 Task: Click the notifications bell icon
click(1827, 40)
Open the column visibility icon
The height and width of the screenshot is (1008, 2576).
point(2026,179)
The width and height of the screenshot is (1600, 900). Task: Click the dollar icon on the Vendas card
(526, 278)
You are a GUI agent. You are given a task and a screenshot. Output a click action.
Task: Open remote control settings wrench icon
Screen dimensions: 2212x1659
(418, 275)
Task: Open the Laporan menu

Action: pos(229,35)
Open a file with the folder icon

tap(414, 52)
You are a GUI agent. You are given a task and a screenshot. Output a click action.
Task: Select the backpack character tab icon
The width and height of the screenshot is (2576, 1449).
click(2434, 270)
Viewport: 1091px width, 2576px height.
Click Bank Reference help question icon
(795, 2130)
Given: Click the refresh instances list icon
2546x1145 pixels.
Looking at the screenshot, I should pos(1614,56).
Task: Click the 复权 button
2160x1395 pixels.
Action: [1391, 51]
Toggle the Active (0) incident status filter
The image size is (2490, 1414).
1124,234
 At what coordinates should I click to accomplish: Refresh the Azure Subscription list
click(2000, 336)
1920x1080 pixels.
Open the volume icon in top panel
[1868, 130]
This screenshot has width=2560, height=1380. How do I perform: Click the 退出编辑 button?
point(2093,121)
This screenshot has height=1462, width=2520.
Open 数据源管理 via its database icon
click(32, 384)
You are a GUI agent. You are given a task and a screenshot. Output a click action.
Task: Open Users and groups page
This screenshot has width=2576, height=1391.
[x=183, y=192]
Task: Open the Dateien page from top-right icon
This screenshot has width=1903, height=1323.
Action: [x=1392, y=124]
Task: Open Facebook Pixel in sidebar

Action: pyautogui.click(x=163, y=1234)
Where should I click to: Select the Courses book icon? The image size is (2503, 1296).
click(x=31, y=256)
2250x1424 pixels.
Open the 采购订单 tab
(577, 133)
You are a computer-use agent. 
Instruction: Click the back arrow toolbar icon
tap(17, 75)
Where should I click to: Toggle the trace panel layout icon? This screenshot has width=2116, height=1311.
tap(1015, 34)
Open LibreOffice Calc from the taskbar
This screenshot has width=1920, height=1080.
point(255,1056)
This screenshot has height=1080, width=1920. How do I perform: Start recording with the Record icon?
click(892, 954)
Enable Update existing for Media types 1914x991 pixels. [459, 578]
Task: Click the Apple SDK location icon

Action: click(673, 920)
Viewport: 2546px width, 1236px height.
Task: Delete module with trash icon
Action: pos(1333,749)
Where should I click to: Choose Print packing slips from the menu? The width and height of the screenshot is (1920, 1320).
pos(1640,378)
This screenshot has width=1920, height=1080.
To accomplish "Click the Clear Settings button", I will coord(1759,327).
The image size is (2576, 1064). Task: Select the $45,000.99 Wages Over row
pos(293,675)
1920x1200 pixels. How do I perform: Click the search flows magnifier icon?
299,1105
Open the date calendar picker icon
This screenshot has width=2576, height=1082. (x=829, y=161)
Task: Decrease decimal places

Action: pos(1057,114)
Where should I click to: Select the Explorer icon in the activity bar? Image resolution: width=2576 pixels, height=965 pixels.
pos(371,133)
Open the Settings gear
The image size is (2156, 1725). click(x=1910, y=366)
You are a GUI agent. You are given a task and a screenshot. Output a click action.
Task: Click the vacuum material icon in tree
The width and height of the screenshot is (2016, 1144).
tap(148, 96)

About this task: The full set of entries must be restated exactly, with none omitted.

Reply to the task:
 Task: Click the notifications bell icon
click(1827, 40)
Open the column visibility icon
The height and width of the screenshot is (1008, 2576).
point(2026,179)
The width and height of the screenshot is (1600, 900). Task: Click the dollar icon on the Vendas card
(526, 278)
You are a GUI agent. You are given a task and a screenshot. Output a click action.
Task: Open remote control settings wrench icon
Screen dimensions: 2212x1659
(418, 275)
Task: Open the Laporan menu

Action: pos(229,35)
Open a file with the folder icon

tap(414, 52)
You are a GUI agent. You are given a task and a screenshot. Output a click action.
Task: Select the backpack character tab icon
The width and height of the screenshot is (2576, 1449).
click(2434, 270)
Viewport: 1091px width, 2576px height.
Click Bank Reference help question icon
(795, 2130)
Given: Click the refresh instances list icon
2546x1145 pixels.
Looking at the screenshot, I should pos(1614,56).
Task: Click the 复权 button
2160x1395 pixels.
Action: [1391, 51]
Toggle the Active (0) incident status filter
The image size is (2490, 1414).
1124,234
 At what coordinates should I click to accomplish: Refresh the Azure Subscription list
click(2000, 336)
1920x1080 pixels.
Open the volume icon in top panel
[1868, 130]
This screenshot has width=2560, height=1380. How do I perform: Click the 退出编辑 button?
point(2093,121)
This screenshot has height=1462, width=2520.
Open 数据源管理 via its database icon
click(32, 384)
You are a GUI agent. You are given a task and a screenshot. Output a click action.
Task: Open Users and groups page
This screenshot has width=2576, height=1391.
[x=183, y=192]
Task: Open the Dateien page from top-right icon
This screenshot has width=1903, height=1323.
Action: [x=1392, y=124]
Task: Open Facebook Pixel in sidebar

Action: pyautogui.click(x=163, y=1234)
Where should I click to: Select the Courses book icon? The image size is (2503, 1296).
click(x=31, y=256)
2250x1424 pixels.
Open the 采购订单 tab
(577, 133)
You are a computer-use agent. 
Instruction: Click the back arrow toolbar icon
tap(17, 75)
Where should I click to: Toggle the trace panel layout icon? This screenshot has width=2116, height=1311.
tap(1015, 34)
Open LibreOffice Calc from the taskbar
This screenshot has width=1920, height=1080.
point(255,1056)
This screenshot has height=1080, width=1920. How do I perform: Start recording with the Record icon?
click(892, 954)
Enable Update existing for Media types 1914x991 pixels. [459, 578]
Task: Click the Apple SDK location icon

Action: click(673, 920)
Viewport: 2546px width, 1236px height.
Task: Delete module with trash icon
Action: pos(1333,749)
Where should I click to: Choose Print packing slips from the menu? The width and height of the screenshot is (1920, 1320).
pos(1640,378)
This screenshot has width=1920, height=1080.
To accomplish "Click the Clear Settings button", I will coord(1759,327).
The image size is (2576, 1064). Task: Select the $45,000.99 Wages Over row
pos(293,675)
1920x1200 pixels. How do I perform: Click the search flows magnifier icon?
299,1105
Open the date calendar picker icon
This screenshot has width=2576, height=1082. (x=829, y=161)
Task: Decrease decimal places

Action: pos(1057,114)
Where should I click to: Select the Explorer icon in the activity bar? Image resolution: width=2576 pixels, height=965 pixels.
pos(371,133)
Open the Settings gear
The image size is (2156, 1725). click(x=1910, y=366)
You are a GUI agent. You are given a task and a screenshot. Output a click action.
Task: Click the vacuum material icon in tree
The width and height of the screenshot is (2016, 1144).
tap(148, 96)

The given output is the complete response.